Keypoints:
- Four detained Barrick employees released under new deal
- Settlement resolves standoff over Loulo-Gounkoto gold complex
- Dispute rooted in Mali’s push for greater control of resources
FOUR employees of Barrick Gold who had spent nearly a year in detention in Bamako have been released after the company and the Malian government concluded a settlement to end their long-running dispute over the Loulo-Gounkoto gold complex. The development was confirmed by three people familiar with the agreement, Reuters reported.
The employees — all Malian nationals — were arrested in late 2024 when tensions between the global mining firm and the authorities escalated sharply. Their detention became one of the most contentious consequences of Mali’s wider effort to enforce its 2023 mining code, a policy shift that signalled the state’s intention to capture a greater share of the country’s mineral wealth.
Settlement brings uneasy truce
The settlement, agreed last week, included the immediate release of the four staff members and the dropping of all outstanding charges against Barrick and its affiliates. In exchange, Barrick committed to withdrawing its arbitration case at the World Bank’s International Centre for Settlement of Investment Disputes, where it had challenged the government’s actions at the mine.
The accord also paves the way for the restoration of Barrick’s full operational control at Loulo-Gounkoto, one of the firm’s most valuable assets in West Africa. Barrick confirmed in a statement that the complex would return to normal operations under the terms of the newly reached deal.
Sources said the detainees walked free from Bamako’s central prison shortly after the agreement was finalised. They were not authorised to comment publicly, and so requested anonymity.
How the dispute escalated
The confrontation between Barrick and Mali stemmed from the introduction of the revised mining code in 2023, which increased state participation in new mining projects and tightened fiscal terms for operators. The government argued that the reforms were essential to ensure Mali benefited more directly from its gold reserves — one of its most significant sources of revenue.
Barrick, however, maintained that the new measures undermined existing agreements protecting its investments. The disagreement spiralled into a wider standoff in 2024 when the authorities intervened at the Loulo-Gounkoto site, seized consignments of gold, and imposed operational restrictions.
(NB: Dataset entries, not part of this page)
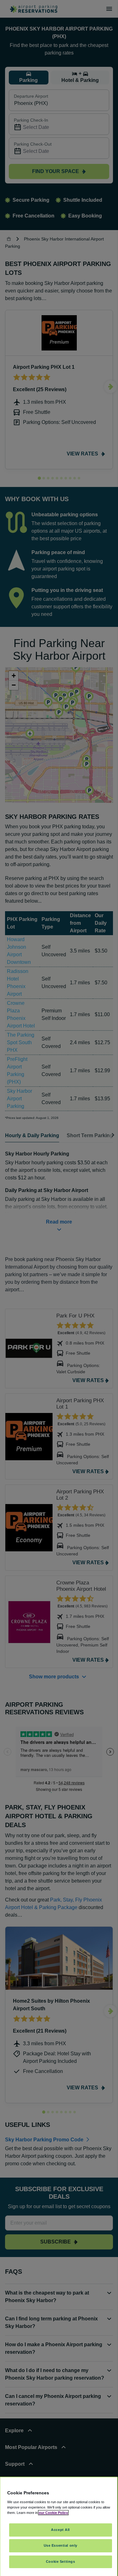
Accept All (60, 2530)
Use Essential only (60, 2545)
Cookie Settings (60, 2561)
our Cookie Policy (53, 2513)
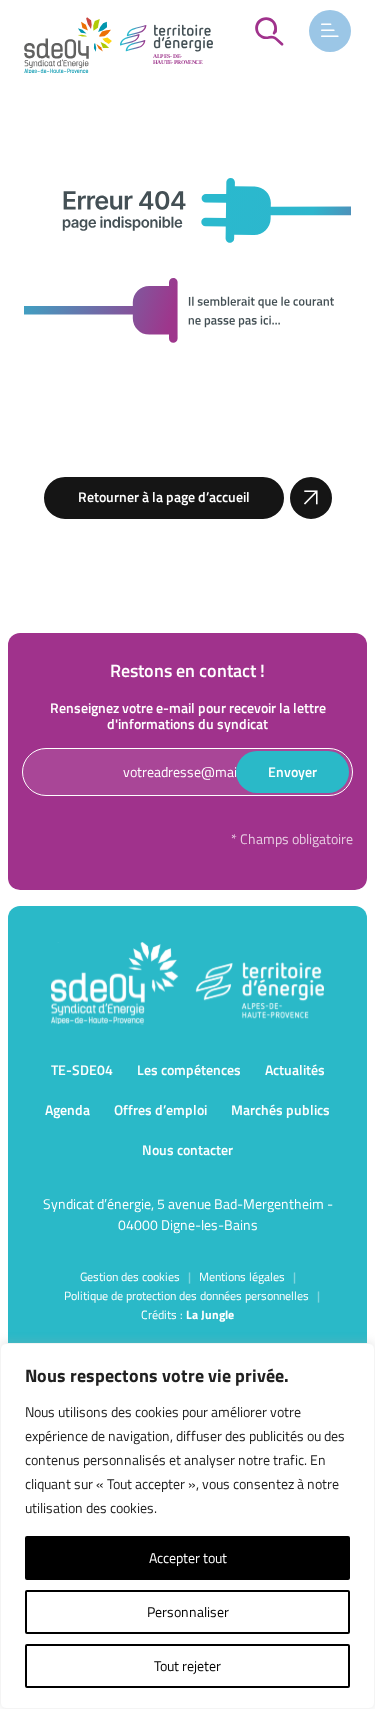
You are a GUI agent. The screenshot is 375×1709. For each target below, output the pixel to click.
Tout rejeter (187, 1665)
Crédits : (187, 1314)
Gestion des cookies (130, 1276)
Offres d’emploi (160, 1109)
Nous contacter (187, 1149)
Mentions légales (242, 1276)
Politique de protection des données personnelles (186, 1295)
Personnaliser (188, 1611)
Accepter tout (188, 1557)
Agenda (67, 1109)
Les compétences (189, 1069)
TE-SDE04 (82, 1069)
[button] (330, 31)
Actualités (295, 1069)
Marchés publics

The arrests of the four employees soon followed, drawing international criticism and heightened scrutiny from investors.
The dispute became emblematic of a broader continental trend: African governments asserting greater authority over natural resources amid rising resource nationalism. Mali, alongside countries such as Burkina Faso and Zimbabwe, has taken firmer positions on mining governance, leading to periodic clashes with multinational operators.
What the deal signals for Mali’s mining sector
While the settlement offers a reprieve for Barrick and certainty for its workforce, analysts note that the underlying tensions shaping Mali’s mining landscape remain unresolved. The government continues to pursue a more assertive mining strategy, and companies operating in the region face increasing pressure to adapt to shifting regulatory and political expectations.
For now, the release of the employees marks a significant easing of hostilities and opens the door for a reset in relations between the two sides. But industry observers stress that the episode underscores the growing risks facing international miners in jurisdictions undergoing rapid policy changes.
The Loulo-Gounkoto complex — historically one of Barrick’s most productive operations — is expected to ramp up activity in the coming weeks as the firm works to stabilise operations following nearly two years of disruptions.